• Exercise objective:
When a line in the entries below contains the word "label", copy that line.

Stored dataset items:
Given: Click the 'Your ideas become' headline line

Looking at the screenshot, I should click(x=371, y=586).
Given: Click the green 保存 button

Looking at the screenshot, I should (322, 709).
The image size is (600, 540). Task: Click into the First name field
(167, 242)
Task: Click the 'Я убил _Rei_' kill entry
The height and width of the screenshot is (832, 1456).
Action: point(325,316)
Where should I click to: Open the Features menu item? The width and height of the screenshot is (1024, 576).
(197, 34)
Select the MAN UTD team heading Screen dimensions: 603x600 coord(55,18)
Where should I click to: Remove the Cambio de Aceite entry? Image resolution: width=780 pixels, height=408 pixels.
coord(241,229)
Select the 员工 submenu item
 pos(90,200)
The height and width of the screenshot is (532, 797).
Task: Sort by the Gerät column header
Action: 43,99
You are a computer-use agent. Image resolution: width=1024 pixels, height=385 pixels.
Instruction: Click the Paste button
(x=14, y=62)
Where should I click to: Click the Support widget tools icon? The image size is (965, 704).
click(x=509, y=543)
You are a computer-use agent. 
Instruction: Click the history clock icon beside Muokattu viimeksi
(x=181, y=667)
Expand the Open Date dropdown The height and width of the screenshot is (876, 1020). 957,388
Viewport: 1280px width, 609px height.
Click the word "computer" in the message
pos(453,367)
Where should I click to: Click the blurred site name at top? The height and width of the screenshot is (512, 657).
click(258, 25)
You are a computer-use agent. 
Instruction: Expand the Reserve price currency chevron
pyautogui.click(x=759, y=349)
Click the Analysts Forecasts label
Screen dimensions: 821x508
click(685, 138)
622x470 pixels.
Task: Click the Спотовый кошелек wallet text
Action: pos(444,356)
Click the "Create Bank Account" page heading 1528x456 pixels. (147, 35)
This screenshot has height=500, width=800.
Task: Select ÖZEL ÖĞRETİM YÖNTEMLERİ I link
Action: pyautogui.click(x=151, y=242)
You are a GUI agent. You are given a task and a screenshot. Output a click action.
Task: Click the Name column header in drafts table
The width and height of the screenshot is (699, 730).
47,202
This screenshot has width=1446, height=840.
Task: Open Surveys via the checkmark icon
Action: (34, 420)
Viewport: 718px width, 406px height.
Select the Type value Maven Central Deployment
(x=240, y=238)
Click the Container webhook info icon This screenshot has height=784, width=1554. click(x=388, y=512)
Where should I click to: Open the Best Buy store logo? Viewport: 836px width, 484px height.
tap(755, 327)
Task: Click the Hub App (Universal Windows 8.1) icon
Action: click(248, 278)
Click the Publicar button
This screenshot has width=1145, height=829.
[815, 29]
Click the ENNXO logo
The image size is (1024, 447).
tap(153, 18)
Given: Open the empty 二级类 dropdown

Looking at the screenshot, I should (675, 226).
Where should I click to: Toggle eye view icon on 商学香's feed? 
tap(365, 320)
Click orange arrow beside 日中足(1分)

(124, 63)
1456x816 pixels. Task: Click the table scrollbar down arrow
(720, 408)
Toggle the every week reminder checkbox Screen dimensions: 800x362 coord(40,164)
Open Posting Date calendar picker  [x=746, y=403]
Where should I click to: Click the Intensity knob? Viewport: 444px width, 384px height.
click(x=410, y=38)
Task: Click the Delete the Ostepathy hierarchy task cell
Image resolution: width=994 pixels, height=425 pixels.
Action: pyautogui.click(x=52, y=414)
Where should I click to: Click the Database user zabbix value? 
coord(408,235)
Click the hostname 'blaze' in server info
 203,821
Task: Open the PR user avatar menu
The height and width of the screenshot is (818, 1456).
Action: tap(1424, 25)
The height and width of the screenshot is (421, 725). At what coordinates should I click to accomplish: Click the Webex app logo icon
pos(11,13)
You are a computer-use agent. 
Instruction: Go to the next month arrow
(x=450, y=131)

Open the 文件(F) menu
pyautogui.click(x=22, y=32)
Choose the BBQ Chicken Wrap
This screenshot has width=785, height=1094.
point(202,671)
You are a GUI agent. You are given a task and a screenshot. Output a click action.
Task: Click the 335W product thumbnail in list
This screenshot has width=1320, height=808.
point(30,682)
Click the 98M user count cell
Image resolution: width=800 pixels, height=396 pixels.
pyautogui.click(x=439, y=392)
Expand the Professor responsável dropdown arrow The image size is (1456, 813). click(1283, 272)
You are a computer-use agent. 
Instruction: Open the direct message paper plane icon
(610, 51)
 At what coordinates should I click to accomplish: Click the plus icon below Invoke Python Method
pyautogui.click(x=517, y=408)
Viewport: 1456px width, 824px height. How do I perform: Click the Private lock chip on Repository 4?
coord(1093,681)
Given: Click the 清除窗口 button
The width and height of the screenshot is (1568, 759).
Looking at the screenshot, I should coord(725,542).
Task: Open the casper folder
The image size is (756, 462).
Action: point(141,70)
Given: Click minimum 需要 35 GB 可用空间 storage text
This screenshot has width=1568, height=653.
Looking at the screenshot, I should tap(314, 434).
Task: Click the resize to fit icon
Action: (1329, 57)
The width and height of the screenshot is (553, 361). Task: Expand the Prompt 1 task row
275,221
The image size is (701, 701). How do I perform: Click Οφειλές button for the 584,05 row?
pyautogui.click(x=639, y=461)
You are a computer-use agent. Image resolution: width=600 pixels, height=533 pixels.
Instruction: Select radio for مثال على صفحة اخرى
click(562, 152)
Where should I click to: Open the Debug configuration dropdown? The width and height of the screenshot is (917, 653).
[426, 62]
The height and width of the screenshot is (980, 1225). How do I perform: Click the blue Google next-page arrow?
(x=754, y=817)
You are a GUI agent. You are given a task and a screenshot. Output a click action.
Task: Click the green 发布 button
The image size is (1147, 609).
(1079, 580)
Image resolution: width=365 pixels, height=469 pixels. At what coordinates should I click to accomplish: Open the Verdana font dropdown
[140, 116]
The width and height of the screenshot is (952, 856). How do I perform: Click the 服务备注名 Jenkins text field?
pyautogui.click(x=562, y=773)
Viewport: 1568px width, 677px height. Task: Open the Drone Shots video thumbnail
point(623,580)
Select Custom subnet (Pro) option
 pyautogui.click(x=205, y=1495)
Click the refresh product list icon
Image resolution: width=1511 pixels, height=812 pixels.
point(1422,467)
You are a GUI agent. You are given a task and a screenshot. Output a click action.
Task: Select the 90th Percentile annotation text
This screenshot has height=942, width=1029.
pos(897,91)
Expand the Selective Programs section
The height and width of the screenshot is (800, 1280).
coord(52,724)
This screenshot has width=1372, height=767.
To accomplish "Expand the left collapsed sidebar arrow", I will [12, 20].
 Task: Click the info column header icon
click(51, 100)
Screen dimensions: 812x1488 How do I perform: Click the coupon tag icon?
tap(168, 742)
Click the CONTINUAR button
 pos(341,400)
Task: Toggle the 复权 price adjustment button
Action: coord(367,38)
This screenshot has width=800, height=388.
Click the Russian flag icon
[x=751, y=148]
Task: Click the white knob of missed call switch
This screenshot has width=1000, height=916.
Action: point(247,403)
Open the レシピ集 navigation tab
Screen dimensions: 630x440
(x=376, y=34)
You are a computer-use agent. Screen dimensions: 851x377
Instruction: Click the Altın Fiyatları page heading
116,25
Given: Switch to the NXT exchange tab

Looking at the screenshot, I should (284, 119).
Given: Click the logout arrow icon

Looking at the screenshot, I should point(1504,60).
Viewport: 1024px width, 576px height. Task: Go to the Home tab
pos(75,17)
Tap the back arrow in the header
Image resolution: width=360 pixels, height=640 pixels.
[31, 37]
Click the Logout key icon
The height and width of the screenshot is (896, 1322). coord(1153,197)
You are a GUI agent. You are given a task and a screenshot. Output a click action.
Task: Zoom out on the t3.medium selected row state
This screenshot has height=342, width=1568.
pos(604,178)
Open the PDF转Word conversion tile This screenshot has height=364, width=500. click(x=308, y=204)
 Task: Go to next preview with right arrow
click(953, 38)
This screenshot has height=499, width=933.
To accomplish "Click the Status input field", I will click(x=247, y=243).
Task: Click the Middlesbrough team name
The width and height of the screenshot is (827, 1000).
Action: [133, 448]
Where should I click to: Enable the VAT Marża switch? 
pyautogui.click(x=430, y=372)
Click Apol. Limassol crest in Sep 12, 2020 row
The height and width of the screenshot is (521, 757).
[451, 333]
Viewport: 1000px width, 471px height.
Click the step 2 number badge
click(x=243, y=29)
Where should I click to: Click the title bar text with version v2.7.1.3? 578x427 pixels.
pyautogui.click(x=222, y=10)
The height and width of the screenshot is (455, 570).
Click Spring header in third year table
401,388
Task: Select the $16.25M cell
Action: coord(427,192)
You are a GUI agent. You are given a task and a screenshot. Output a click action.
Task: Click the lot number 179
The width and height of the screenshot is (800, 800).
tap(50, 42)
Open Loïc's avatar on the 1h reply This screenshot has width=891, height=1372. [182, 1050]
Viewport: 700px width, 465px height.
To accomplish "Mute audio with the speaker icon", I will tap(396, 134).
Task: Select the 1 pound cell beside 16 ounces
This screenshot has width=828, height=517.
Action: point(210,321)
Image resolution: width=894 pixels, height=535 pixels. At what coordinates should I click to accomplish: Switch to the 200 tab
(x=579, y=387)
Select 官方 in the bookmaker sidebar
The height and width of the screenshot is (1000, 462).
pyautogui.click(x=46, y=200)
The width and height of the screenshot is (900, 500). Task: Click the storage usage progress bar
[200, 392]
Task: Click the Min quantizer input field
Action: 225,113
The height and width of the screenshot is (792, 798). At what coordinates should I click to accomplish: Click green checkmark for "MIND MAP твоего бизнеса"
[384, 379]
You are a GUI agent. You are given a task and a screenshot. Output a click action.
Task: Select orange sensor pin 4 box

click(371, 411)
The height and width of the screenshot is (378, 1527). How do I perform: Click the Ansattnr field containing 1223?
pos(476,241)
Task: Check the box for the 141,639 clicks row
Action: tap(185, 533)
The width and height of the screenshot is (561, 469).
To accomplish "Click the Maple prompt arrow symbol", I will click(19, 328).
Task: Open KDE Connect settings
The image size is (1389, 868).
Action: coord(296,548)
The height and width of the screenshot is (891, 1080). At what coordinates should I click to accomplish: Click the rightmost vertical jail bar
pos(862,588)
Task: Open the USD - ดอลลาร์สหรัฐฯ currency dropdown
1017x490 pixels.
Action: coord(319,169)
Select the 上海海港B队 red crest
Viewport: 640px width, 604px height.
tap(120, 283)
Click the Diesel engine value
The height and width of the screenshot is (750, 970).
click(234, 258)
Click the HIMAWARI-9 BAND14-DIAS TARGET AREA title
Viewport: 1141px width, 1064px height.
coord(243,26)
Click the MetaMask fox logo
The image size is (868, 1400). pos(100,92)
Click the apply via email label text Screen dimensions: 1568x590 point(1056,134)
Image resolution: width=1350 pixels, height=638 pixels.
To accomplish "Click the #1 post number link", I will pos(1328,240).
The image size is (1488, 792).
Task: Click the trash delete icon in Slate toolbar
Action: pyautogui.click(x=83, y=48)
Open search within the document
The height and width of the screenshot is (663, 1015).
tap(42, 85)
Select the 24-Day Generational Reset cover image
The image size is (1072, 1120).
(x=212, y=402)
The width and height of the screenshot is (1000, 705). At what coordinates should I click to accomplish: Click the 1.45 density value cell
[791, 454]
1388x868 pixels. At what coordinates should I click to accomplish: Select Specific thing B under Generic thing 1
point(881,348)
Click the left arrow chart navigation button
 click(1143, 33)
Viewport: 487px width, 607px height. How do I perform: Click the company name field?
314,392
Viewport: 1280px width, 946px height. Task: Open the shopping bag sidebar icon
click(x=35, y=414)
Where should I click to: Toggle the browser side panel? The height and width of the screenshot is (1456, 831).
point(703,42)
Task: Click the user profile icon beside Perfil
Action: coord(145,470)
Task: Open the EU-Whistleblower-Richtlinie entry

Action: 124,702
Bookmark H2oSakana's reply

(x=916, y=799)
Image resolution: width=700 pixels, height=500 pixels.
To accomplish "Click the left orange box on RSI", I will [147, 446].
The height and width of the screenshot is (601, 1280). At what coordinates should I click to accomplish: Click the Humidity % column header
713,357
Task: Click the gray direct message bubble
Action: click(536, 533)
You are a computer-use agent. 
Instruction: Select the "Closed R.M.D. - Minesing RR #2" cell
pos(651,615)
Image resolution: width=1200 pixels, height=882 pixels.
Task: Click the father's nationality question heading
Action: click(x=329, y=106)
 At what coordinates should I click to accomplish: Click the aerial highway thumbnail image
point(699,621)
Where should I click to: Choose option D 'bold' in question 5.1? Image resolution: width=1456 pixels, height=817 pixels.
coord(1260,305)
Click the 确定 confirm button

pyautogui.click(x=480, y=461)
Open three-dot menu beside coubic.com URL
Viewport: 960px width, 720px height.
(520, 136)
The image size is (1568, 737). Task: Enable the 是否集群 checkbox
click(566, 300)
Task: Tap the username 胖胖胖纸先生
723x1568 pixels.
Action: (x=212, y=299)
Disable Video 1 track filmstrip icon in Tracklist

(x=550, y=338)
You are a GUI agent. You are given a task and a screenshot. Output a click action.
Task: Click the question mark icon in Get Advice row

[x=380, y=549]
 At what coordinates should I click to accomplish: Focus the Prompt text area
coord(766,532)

• Reply to the exercise:
Click the Analysts Forecasts label
Click the apply via email label text Screen dimensions: 1568x590 point(1056,134)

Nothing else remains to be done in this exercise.